**CONSIGNA A**
Copia sin cambios las líneas de los registros que van desde la que contiene "Tap the cellular signal strength icon" hasta la que contiene "coord(55,511)", ambas incluidas.

Contada así, la historia podría leerse como una maldición: el palacio autonómico convertido en un talismán que atrae la desgracia del poder. Pero la ironía tiene más que ver con diagnóstico que con superstición. Hay, detrás de cada caída, un patrón estructural: una cultura de poder que favorece relaciones clientelares, complicidades poco transparentes y una cercanía peligrosa entre lo público y lo privado. La repetición no es azarosa; es resultado de instituciones que no impermeabilizan suficientemente la toma de decisiones bajo vigilancia pública, de partidos que han tolerado prácticas opacas cuando estas servían para consolidar mayorías y de una sociedad que, durante años, miró para otro lado mientras se tejían redes que ahora se deshilachan bajo la lupa judicial.

**DATOS PROPORCIONADOS**
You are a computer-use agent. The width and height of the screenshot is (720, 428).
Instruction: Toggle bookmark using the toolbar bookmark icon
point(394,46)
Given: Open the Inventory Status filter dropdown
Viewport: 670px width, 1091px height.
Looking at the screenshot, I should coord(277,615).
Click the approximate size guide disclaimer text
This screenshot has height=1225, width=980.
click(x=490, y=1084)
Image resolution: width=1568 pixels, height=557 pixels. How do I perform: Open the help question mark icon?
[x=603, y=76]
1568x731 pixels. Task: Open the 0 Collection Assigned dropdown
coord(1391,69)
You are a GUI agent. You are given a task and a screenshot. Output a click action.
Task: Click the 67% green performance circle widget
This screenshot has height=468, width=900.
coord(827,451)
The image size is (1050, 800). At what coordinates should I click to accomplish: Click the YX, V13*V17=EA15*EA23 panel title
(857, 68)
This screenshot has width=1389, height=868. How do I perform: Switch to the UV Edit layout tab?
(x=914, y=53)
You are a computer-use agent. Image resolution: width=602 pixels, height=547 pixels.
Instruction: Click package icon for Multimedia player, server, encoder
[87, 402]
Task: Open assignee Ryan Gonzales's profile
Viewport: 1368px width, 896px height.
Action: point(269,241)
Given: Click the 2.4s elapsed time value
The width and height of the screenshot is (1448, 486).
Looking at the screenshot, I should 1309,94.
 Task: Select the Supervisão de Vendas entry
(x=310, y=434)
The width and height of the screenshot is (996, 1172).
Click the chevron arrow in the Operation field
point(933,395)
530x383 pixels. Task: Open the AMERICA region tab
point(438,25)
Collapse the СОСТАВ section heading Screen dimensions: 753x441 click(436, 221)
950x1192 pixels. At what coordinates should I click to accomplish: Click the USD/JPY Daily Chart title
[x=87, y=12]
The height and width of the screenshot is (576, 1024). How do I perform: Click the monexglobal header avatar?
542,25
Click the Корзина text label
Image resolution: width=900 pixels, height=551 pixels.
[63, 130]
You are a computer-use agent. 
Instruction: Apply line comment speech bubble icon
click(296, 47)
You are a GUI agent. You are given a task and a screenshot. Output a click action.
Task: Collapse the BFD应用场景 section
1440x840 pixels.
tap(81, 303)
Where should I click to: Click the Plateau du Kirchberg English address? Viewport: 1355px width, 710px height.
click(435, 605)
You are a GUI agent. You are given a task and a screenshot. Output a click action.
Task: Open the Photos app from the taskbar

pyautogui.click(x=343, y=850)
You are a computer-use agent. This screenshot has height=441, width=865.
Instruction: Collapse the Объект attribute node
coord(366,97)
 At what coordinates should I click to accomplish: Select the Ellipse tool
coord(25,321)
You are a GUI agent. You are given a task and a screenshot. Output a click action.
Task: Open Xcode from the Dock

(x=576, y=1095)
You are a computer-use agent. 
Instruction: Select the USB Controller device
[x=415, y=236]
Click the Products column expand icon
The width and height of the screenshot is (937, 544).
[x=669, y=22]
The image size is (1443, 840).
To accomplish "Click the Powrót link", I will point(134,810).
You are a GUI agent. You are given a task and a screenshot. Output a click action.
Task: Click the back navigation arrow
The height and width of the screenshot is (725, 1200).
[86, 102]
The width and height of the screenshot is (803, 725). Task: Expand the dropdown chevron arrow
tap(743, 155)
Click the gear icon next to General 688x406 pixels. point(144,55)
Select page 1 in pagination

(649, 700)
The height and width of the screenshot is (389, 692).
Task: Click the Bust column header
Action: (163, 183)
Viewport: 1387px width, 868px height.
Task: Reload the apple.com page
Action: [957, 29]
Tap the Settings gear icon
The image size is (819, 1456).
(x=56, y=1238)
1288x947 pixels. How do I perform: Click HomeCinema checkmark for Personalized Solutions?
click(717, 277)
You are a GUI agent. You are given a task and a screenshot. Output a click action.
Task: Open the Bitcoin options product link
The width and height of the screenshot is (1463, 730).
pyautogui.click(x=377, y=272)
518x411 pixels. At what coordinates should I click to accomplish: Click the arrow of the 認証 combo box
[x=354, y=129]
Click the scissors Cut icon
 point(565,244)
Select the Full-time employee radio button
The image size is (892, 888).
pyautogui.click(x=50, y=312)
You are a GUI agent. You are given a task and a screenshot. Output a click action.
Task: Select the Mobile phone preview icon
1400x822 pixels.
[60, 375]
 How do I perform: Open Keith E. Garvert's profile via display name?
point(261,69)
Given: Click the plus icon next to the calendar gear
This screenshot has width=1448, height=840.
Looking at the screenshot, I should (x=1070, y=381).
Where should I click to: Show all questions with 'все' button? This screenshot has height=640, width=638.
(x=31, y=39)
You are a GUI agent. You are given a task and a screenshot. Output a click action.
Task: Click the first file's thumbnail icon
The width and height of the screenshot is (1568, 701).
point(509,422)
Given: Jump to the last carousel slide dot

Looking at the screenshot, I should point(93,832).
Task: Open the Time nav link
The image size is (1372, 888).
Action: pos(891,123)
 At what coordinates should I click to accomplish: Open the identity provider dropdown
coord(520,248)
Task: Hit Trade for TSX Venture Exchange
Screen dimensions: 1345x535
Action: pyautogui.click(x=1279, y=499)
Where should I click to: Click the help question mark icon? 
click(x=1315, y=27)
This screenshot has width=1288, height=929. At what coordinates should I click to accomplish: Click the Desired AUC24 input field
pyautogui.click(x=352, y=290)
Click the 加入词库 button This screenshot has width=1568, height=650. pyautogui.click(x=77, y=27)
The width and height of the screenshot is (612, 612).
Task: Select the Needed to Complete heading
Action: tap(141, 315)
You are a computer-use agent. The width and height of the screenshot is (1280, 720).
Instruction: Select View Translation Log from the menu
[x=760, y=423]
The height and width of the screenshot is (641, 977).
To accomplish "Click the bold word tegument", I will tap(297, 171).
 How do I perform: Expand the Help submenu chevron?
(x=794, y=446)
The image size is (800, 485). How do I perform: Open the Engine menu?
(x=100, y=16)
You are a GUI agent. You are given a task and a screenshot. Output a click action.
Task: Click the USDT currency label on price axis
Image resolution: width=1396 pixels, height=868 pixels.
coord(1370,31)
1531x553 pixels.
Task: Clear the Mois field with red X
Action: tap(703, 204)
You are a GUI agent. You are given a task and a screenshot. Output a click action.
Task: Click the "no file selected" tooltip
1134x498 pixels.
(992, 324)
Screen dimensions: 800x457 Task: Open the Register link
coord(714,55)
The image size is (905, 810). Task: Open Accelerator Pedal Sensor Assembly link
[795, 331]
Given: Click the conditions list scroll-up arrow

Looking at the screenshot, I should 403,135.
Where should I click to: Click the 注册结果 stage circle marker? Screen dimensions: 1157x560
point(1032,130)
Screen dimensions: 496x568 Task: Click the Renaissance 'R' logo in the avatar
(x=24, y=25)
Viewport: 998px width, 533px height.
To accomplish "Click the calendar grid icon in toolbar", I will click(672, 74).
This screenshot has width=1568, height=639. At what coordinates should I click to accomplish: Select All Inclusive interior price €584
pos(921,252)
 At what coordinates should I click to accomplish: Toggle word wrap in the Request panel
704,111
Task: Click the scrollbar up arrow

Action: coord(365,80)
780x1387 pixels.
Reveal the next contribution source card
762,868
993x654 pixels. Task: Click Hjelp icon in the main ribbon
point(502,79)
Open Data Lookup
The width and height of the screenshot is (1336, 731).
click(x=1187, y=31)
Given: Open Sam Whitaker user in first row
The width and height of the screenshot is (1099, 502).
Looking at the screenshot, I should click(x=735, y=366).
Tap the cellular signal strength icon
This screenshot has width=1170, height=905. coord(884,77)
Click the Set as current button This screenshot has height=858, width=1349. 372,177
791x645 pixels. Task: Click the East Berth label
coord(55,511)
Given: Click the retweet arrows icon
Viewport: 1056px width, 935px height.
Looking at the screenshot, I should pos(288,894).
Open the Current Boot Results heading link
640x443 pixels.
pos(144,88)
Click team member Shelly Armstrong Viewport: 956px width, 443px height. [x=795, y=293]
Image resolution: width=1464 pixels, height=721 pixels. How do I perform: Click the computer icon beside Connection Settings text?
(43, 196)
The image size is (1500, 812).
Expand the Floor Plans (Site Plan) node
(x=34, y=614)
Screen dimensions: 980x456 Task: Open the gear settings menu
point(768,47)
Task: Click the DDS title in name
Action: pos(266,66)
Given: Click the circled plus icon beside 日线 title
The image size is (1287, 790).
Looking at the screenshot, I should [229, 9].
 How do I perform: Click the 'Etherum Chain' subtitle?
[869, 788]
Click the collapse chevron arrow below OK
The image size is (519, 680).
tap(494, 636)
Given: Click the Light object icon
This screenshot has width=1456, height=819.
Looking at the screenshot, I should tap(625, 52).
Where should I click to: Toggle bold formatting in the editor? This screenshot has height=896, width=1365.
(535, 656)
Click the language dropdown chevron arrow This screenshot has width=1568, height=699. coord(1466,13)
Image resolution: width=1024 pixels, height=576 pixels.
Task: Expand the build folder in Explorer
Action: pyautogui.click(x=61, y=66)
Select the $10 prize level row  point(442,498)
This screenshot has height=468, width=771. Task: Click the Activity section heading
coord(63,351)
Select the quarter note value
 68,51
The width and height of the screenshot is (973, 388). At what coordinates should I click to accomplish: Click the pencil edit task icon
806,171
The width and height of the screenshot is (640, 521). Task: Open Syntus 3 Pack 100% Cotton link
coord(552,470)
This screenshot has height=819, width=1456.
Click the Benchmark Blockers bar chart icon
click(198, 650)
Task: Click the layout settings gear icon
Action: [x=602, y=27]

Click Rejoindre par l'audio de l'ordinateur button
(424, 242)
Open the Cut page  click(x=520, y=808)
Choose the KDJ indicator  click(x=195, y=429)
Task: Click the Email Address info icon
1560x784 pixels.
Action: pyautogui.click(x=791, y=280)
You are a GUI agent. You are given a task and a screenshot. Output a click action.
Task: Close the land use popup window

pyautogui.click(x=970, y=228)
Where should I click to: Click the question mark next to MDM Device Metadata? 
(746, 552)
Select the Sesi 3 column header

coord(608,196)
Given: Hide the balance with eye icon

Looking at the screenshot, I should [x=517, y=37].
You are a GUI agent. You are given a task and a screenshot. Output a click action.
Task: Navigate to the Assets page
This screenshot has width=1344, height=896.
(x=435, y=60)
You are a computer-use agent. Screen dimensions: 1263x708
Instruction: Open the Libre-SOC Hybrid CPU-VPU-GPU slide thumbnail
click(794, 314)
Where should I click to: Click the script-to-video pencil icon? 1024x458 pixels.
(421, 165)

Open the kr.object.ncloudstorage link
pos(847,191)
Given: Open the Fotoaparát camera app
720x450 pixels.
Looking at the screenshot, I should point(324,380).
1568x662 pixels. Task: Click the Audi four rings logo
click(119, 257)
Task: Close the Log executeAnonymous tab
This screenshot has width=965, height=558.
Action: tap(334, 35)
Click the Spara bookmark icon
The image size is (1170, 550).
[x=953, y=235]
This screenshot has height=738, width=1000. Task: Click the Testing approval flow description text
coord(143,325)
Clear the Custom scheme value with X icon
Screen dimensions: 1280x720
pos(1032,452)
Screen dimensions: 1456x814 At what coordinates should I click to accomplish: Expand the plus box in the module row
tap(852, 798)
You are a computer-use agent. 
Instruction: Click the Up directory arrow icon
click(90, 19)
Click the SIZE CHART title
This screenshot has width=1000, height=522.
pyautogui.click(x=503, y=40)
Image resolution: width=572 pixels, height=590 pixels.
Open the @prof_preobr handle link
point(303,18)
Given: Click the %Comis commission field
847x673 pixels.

**CONSIGNA B**
Según el fragmento sobre el palacio autonómico, ¿qué favorece la cultura de poder? Enuméralo todo.

**RESPUESTA ESCRITA A**
Tap the cellular signal strength icon
This screenshot has width=1170, height=905. coord(884,77)
Click the Set as current button This screenshot has height=858, width=1349. 372,177
791x645 pixels. Task: Click the East Berth label
coord(55,511)

**RESPUESTA ESCRITA B**
- Relaciones clientelares
- Complicidades poco transparentes
- Una cercanía peligrosa entre lo público y lo privado